EXERCISE A: In the article about Eric Adams's 9/11 remark, what one word did Adams give when asked to describe 2023?
EXERCISE B: Go on with the article about Eric Adams's 9/11 remark, picking up after its final paragraph.

SUPPLIED TEXT:
Eric Adams Makes Eyebrow Raising Comments Referencing 9/11

New York City Mayor Eric Adams said one of the things that makes the Big Apple the "greatest city on the globe" was the ability to experience the terrorist attacks on Sept. 11, 2001.


Adams made his remark during a Sunday interview on WPIX-TV’s PIX on Politics with host Dan Mannarino.

Mannarino noted December was nearing its end and asked the New York City mayor to describe 2023 in one word and explain his reasoning.

“New York,” Adams responded.

“This is a place where every day you wake up, you could experience everything from a plane crashing into our Trade Center to a person who’s celebrating a new business that’s open," Adams continued. "This is a very, very complicated city, and that’s why it’s the greatest city on the globe.”

Adams' comment was panned by critics online.

One X user jokingly said, "The hottest new club is a place where you can experience 9/11 and small business loan approval."

"This place has everything," the user added.

"Eric Adams nailed this one," said another user. "The more vulnerable a city is to an act of war, the better in my honest opinion."

"Genius marketing strategy," another user wrote on X.

Barstool Sports writer Jack McGuire said "This may go down as the worst answer of 2023."

"He's Trump without the hair," said another user.

Nearly 3,000 people perished on Sept. 11 between the World Trade Center, The Pentagon, and in Somerset County, Pennsylvania. The attacks marked the single largest loss of life from a foreign attack on American soil since the attack on Pearl Harbor in 1941.

RECORDS SHOWN:
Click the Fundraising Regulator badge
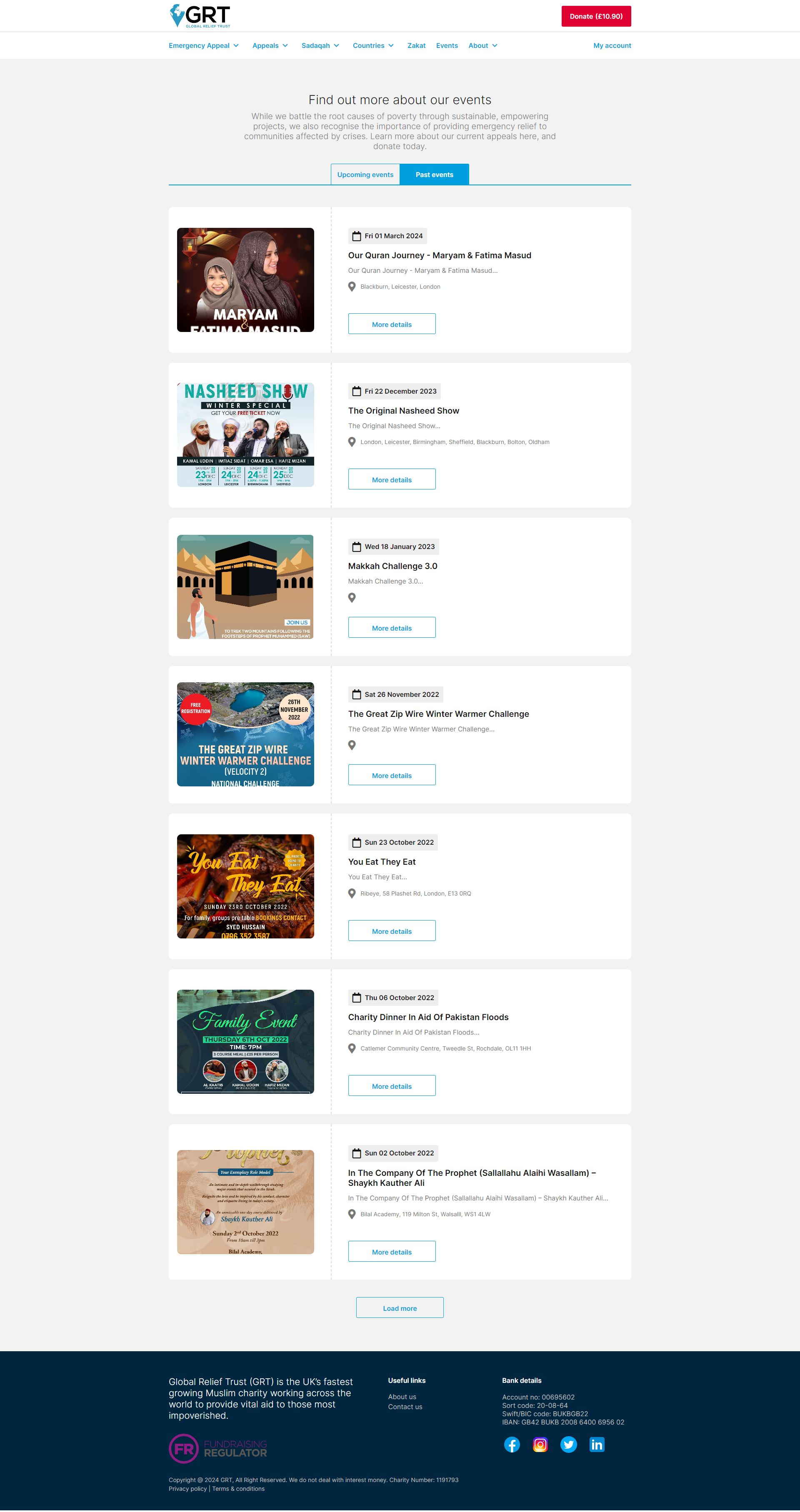 [218, 1449]
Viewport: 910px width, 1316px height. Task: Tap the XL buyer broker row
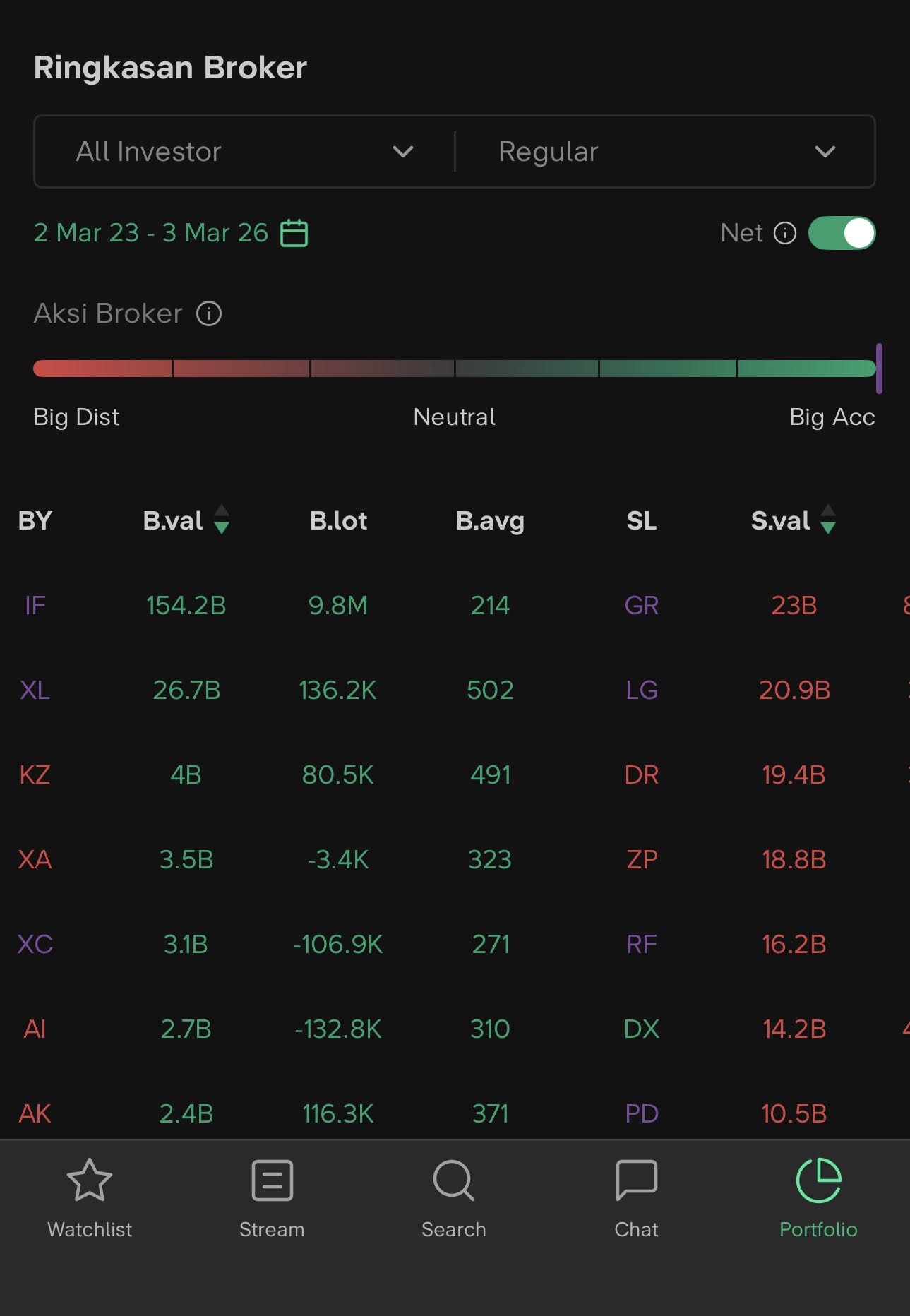(35, 690)
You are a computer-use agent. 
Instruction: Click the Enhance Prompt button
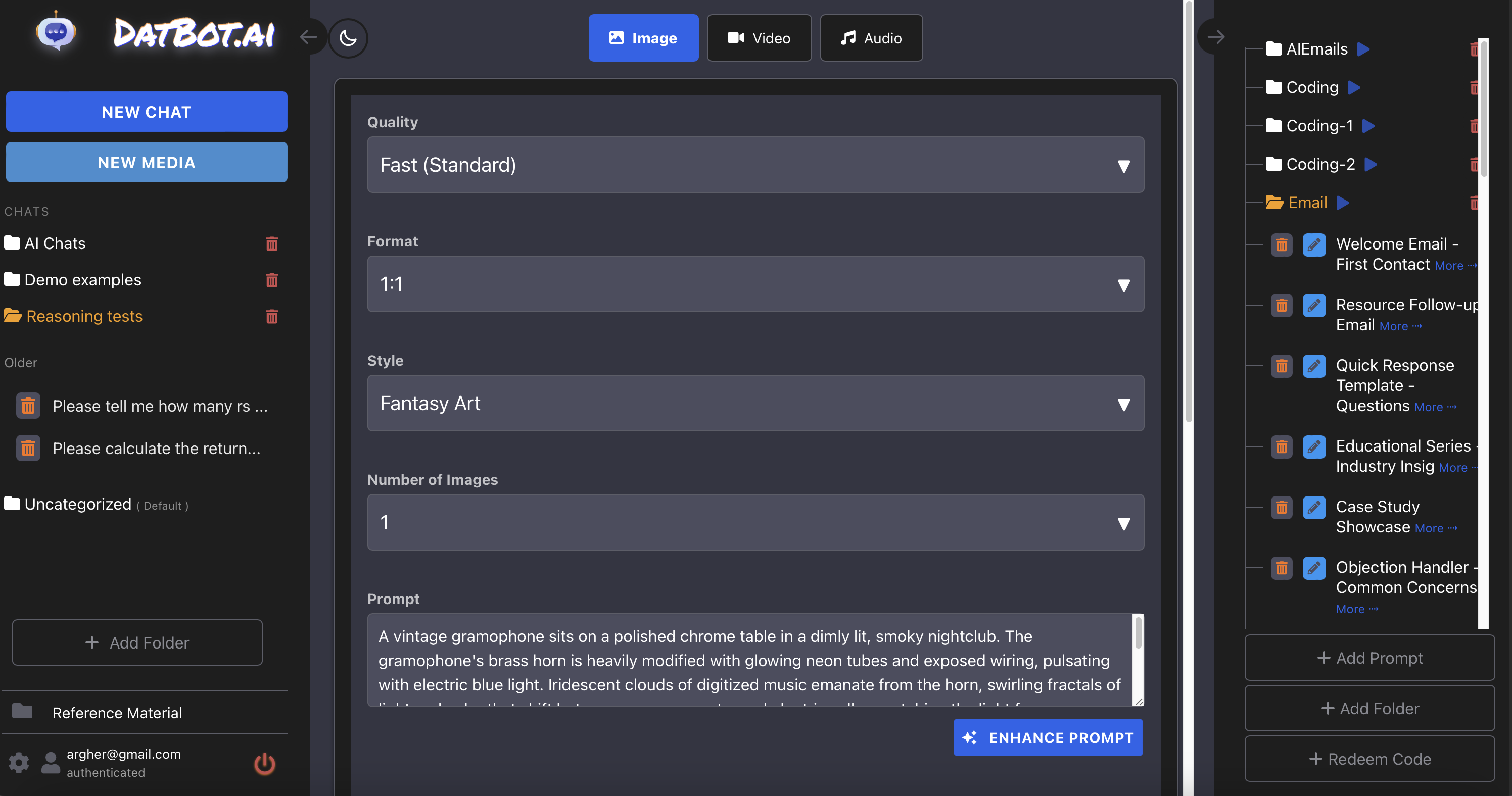pyautogui.click(x=1048, y=737)
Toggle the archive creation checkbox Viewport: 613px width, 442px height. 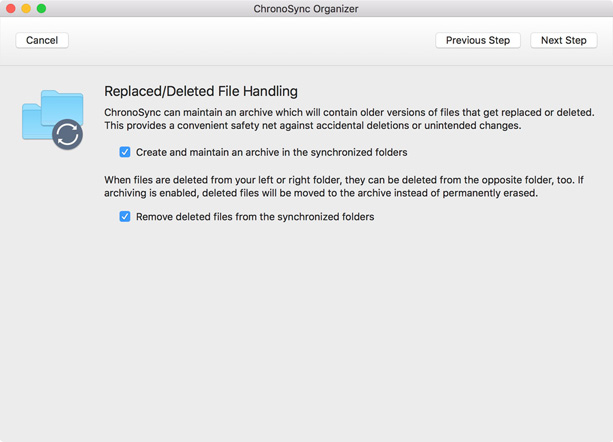pos(125,152)
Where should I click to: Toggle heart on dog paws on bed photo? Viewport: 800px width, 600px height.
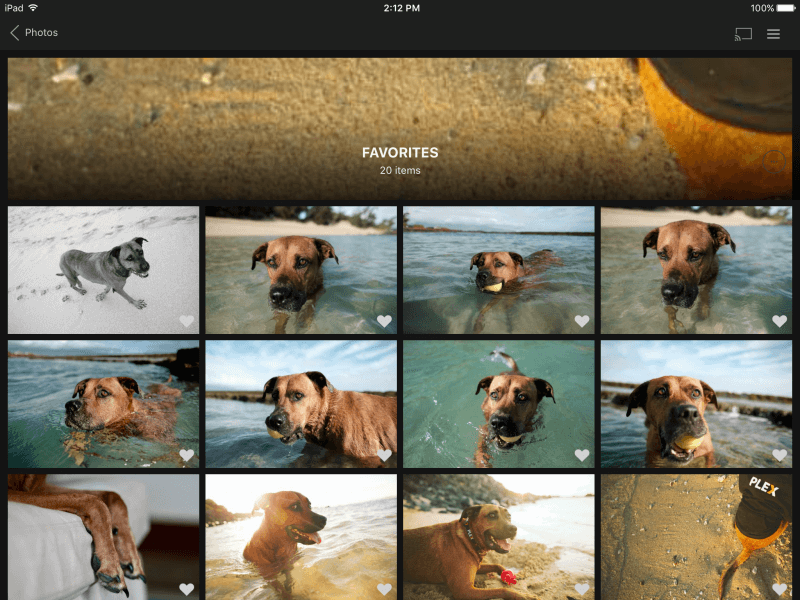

TASK RESULT A: "New York."

TASK RESULT B:
The 9/11 Memorial & Museum was opened to the public on the 10th anniversary of the terrorist attacks. The memorial, located at the site of the Twin Towers which were destroyed in the attack in lower Manhattan, features a swamp white oak tree landscape accompanied by two square reflecting pools marking where the towers previously stood.

The names of 2,983 victims of the terrorist attack, including victims of the 1993 World Trade Center bombing, are inscribed on the exterior of the reflection pools.

The Museum, which opened in 2014 and is located underneath the memorial, features a series of exhibits with artifacts from Sept. 11, including the FDNY Ladder 3 firetruck recovered from the rubble. The museum also features the iconic Last Column removed from Ground Zero which features thousands of markings and tributes from first responders and family members of the attacks.